- [PROBLEM STATEMENT]:
Copy everything in the records exactly; the pictures stay out.
+++
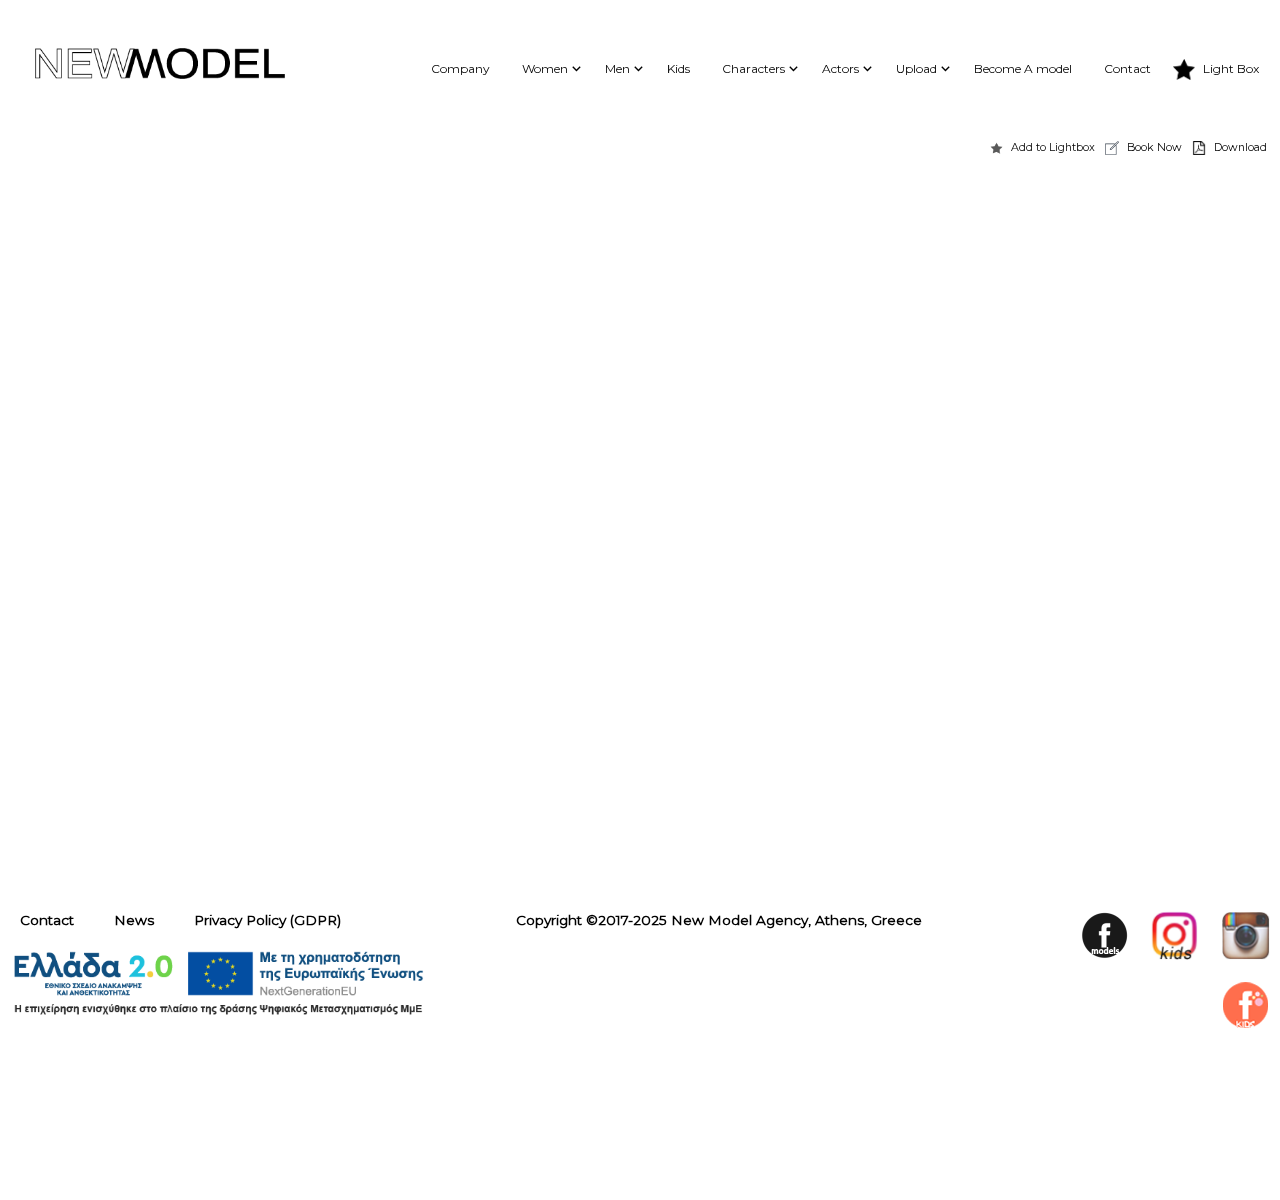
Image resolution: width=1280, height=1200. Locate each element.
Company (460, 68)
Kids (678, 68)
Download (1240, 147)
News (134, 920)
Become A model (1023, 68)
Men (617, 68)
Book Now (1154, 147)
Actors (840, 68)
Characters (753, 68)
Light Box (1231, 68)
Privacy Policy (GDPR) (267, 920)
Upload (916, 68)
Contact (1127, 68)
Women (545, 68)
+++
- [TASK RESULT]:
Image resolution: width=1280, height=1200. Locate each element.
Company (460, 68)
Kids (678, 68)
Download (1240, 147)
News (134, 920)
Become A model (1023, 68)
Men (617, 68)
Book Now (1154, 147)
Actors (840, 68)
Characters (753, 68)
Light Box (1231, 68)
Privacy Policy (GDPR) (267, 920)
Upload (916, 68)
Contact (1127, 68)
Women (545, 68)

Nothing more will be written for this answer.